**DATASET CONTENT:**
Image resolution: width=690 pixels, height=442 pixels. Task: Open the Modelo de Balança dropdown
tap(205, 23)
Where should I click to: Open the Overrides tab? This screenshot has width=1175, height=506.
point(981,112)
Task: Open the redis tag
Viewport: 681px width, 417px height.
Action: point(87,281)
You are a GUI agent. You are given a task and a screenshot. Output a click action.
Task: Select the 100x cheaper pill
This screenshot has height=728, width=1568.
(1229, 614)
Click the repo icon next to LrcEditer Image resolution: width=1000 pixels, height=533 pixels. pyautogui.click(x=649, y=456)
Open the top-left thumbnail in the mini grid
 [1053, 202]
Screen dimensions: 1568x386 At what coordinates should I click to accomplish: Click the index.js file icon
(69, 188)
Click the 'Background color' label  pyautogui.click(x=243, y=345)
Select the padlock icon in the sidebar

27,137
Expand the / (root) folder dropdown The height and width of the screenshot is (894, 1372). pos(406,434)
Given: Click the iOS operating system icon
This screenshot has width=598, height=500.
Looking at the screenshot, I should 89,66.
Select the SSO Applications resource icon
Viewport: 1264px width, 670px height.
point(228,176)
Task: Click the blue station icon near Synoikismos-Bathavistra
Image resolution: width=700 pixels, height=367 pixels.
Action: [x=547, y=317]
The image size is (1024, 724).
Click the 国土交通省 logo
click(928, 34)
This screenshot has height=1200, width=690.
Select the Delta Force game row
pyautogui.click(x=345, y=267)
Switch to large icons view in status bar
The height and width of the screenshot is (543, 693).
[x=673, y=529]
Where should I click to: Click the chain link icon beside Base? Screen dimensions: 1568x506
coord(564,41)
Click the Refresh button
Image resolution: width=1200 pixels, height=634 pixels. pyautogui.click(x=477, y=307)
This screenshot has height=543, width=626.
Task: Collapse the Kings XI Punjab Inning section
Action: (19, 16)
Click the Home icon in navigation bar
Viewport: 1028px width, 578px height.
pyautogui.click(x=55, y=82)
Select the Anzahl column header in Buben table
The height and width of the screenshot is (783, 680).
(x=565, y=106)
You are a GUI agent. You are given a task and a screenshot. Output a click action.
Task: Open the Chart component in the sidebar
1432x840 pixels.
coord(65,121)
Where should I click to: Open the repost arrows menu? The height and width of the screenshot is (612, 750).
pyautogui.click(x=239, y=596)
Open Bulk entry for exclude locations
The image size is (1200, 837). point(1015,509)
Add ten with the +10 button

**WHAT THE TASK ASKS:** Write out the data a second time, exactly the same.

**ANSWER FOR THE TASK:**
Image resolution: width=690 pixels, height=442 pixels. Task: Open the Modelo de Balança dropdown
tap(205, 23)
Where should I click to: Open the Overrides tab? This screenshot has width=1175, height=506.
point(981,112)
Task: Open the redis tag
Viewport: 681px width, 417px height.
Action: point(87,281)
You are a GUI agent. You are given a task and a screenshot. Output a click action.
Task: Select the 100x cheaper pill
This screenshot has height=728, width=1568.
(1229, 614)
Click the repo icon next to LrcEditer Image resolution: width=1000 pixels, height=533 pixels. pyautogui.click(x=649, y=456)
Open the top-left thumbnail in the mini grid
 [1053, 202]
Screen dimensions: 1568x386 At what coordinates should I click to accomplish: Click the index.js file icon
(69, 188)
Click the 'Background color' label  pyautogui.click(x=243, y=345)
Select the padlock icon in the sidebar

27,137
Expand the / (root) folder dropdown The height and width of the screenshot is (894, 1372). pos(406,434)
Given: Click the iOS operating system icon
This screenshot has width=598, height=500.
Looking at the screenshot, I should 89,66.
Select the SSO Applications resource icon
Viewport: 1264px width, 670px height.
point(228,176)
Task: Click the blue station icon near Synoikismos-Bathavistra
Image resolution: width=700 pixels, height=367 pixels.
Action: [x=547, y=317]
The image size is (1024, 724).
Click the 国土交通省 logo
click(928, 34)
This screenshot has height=1200, width=690.
Select the Delta Force game row
pyautogui.click(x=345, y=267)
Switch to large icons view in status bar
The height and width of the screenshot is (543, 693).
[x=673, y=529]
Where should I click to: Click the chain link icon beside Base? Screen dimensions: 1568x506
coord(564,41)
Click the Refresh button
Image resolution: width=1200 pixels, height=634 pixels. pyautogui.click(x=477, y=307)
This screenshot has height=543, width=626.
Task: Collapse the Kings XI Punjab Inning section
Action: (19, 16)
Click the Home icon in navigation bar
Viewport: 1028px width, 578px height.
pyautogui.click(x=55, y=82)
Select the Anzahl column header in Buben table
The height and width of the screenshot is (783, 680).
(x=565, y=106)
You are a GUI agent. You are given a task and a screenshot. Output a click action.
Task: Open the Chart component in the sidebar
1432x840 pixels.
coord(65,121)
Where should I click to: Open the repost arrows menu? The height and width of the screenshot is (612, 750).
pyautogui.click(x=239, y=596)
Open Bulk entry for exclude locations
The image size is (1200, 837). point(1015,509)
Add ten with the +10 button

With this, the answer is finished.